AWS Partner Network (APN) Blog

Next-Generation Data Integration with AWS Data Services and Dataddo

By Petr Nemeth, CEO – Dataddo
By Stanley Chukwuemeke, Senior Partner Solutions Architect – AWS

Dataddo logo
Connect with Dataddo

Data collecting, preparing, storing, and using data from a growing number of disparate systems is now a challenge for organizations in every industry. The application programming interfaces (APIs) and user interfaces (UI), of cloud services, are changing, requiring continuous adaptation of data pipelines by engineers, who may or may not can react quickly.

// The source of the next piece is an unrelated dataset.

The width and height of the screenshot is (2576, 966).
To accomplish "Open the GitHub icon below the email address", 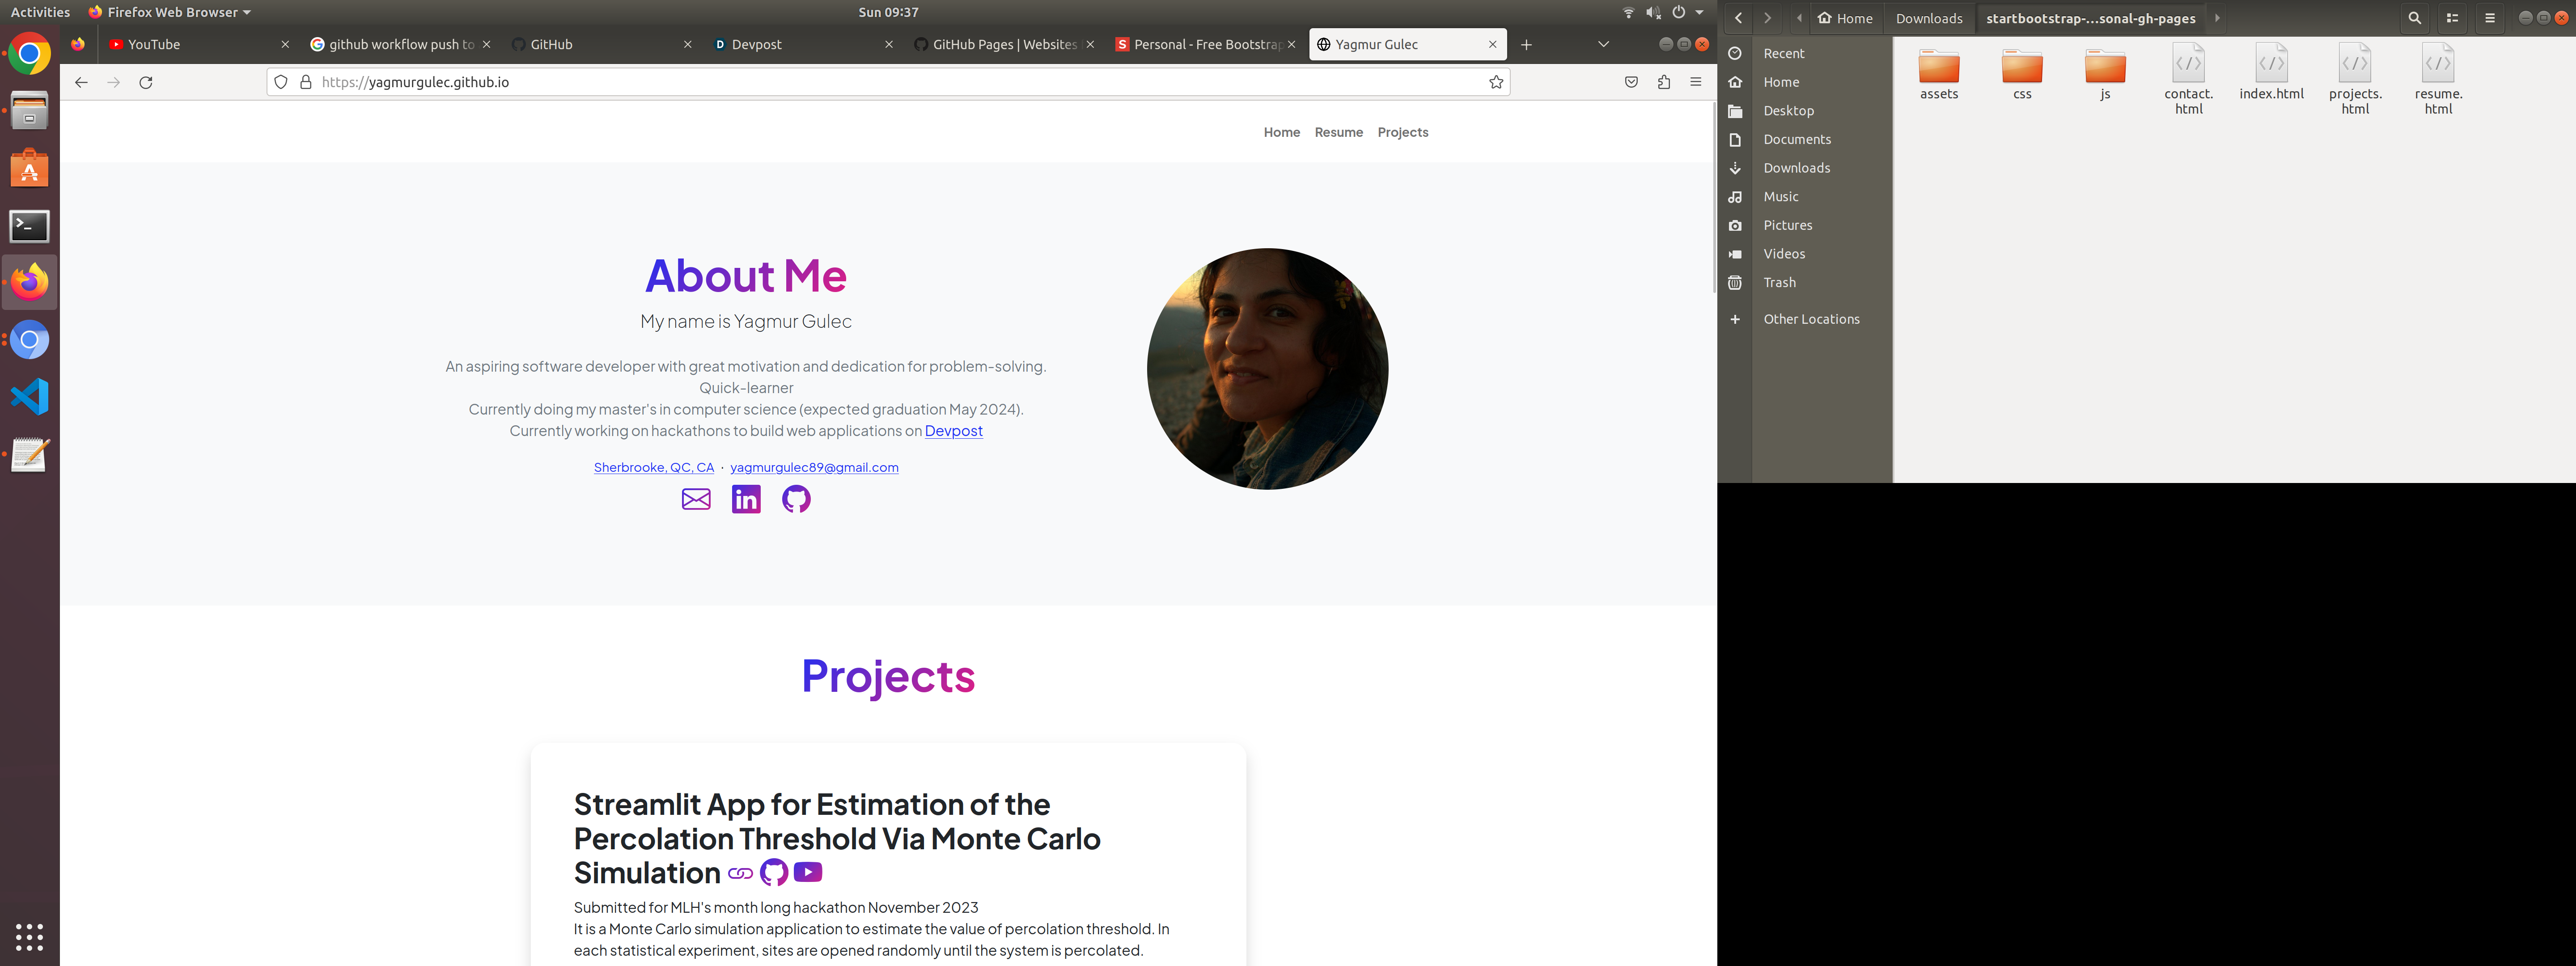I will 796,498.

Reliance on engineers to manage these changes can lead to broken dashboards, gaps in datasets, and decisions based on out-of-date information. Businesses increasingly rely on data and AI, driving a need for early security and compliance solutions within the data lifecycle, starting with collection.

This post shows how organizations use Dataddo to efficiently and securely move data from one end of their data infrastructure to other. From cloud storage services in Amazon Web Services (AWS) like Amazon Simple Storage Service (Amazon S3) to Amazon Redshift, Amazon Aurora, or Amazon Relational Database (RDS).

Solution Overview

Dataddo provides hundreds of data connectors, enabling robust extract, transform, load (ETL), reverse ETL, and database replication capabilities that directly address the problem of integrating data from diverse systems. The no-code user interface is designed with business users in mind, but the platform enables developers to configure more complex workloads via code. Dataddo has optimized connectors for Amazon Redshift, Amazon S3, Amazon Aurora, and Amazon RDS. It can sync data from any service or database to these storages, as well as from these storages to any service or database. The platform eliminates the need for pipeline maintenance by AWS customers, as Dataddo’s engineers proactively monitor and maintain all pipelines, and manage API and interface changes.

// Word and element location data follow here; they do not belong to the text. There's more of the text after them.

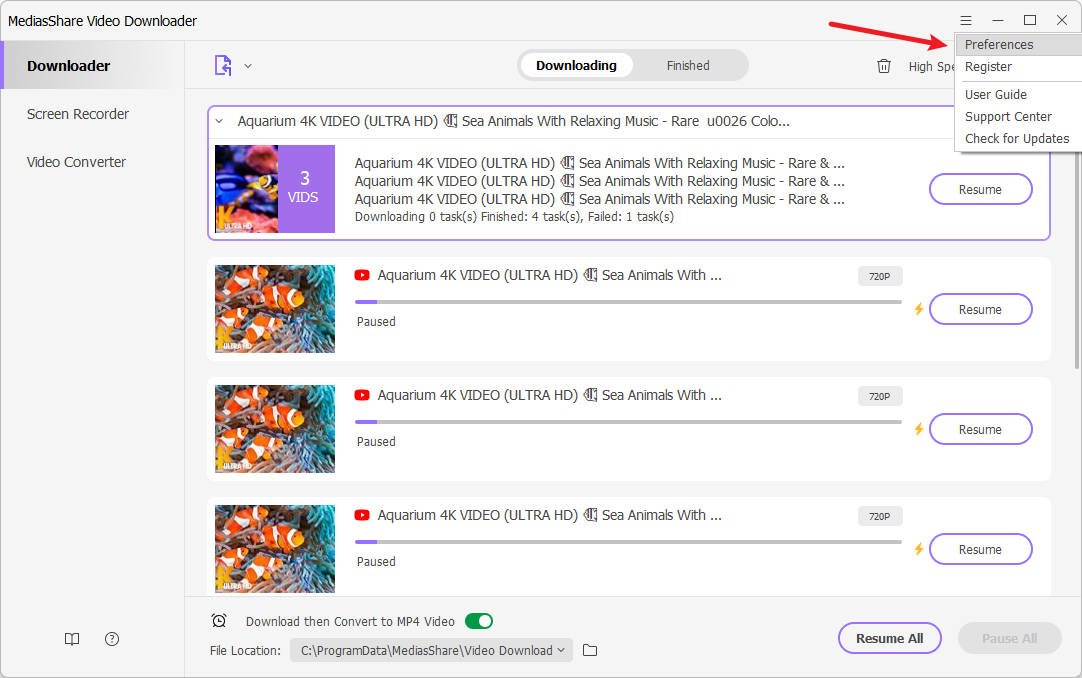This screenshot has width=1082, height=678.
Task: Click the user guide book icon in sidebar
Action: [72, 639]
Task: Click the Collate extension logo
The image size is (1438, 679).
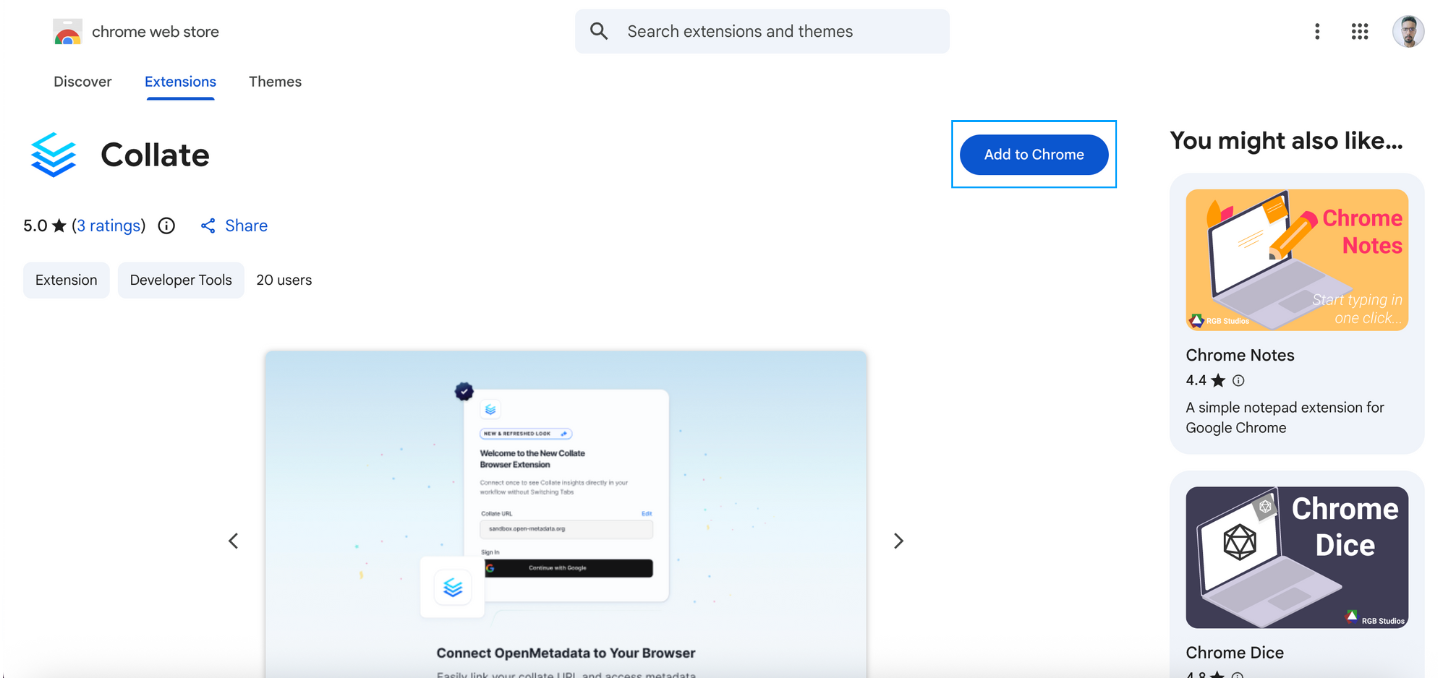Action: (53, 154)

Dataddo also has a suite of built-in features that effectively address data quality, compliance, and privacy challenges at the pipeline level, thus reducing the complexities and costs of working with data in AWS storage services and other downstream systems. These features include various transformation techniques, rule-based Data Quality Firewall, automatic detection of personal identifiable information (PII), with options for hashing and detailed monitoring and logging.

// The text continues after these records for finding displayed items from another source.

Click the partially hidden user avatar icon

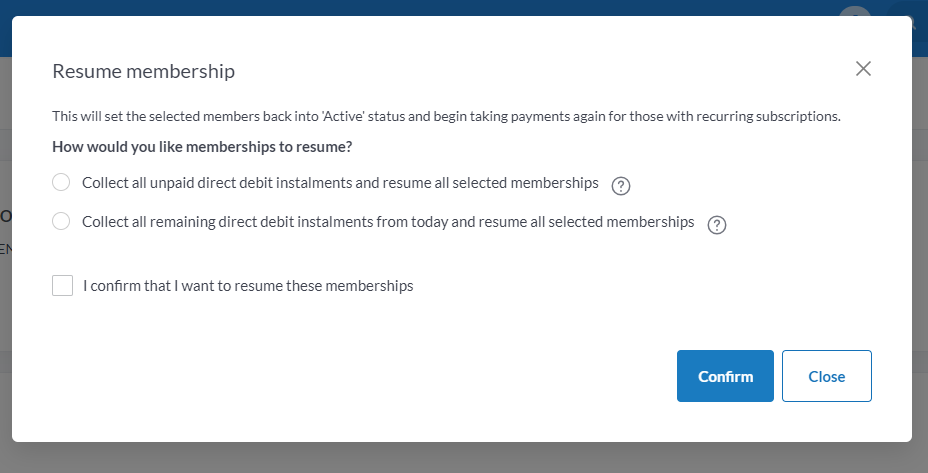click(853, 11)
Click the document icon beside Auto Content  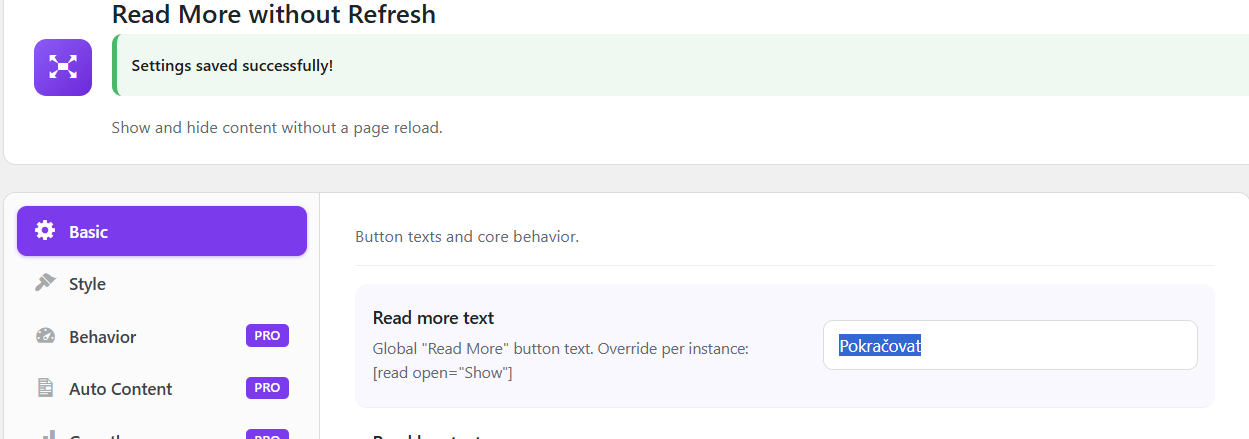click(45, 388)
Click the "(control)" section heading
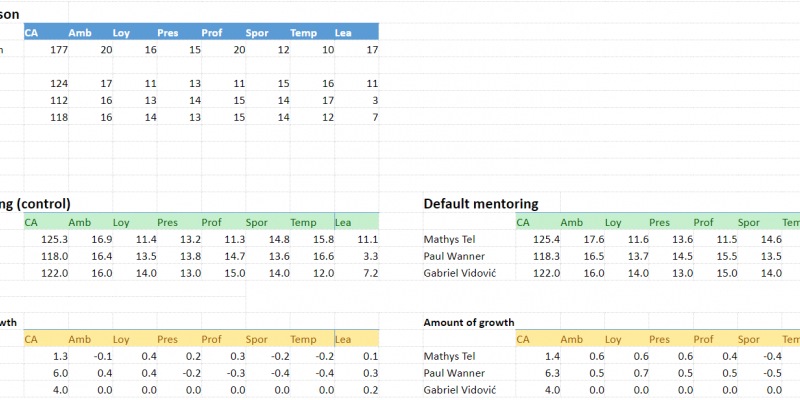This screenshot has height=400, width=800. [x=36, y=203]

In addition to ETL, reverse ETL, and database replication, Dataddo supports direct integrations of applications with business intelligence (BI) tools, enabling business users to visualize important data without the intervention of engineers. The fully managed Dataddo platform, accessible to business users, bypasses engineering hurdles and quickens the delivery of data products.

Dataddo + AWS: Architecture

Dataddo is a key enabler of effective, end-to-end data integration for any organization using AWS storage services. In this section, we describe how Dataddo executes ETL, reverse ETL, and database replication workloads.

Extract, Transform, Load (ETL) / Extract, Load, Transform (ELT)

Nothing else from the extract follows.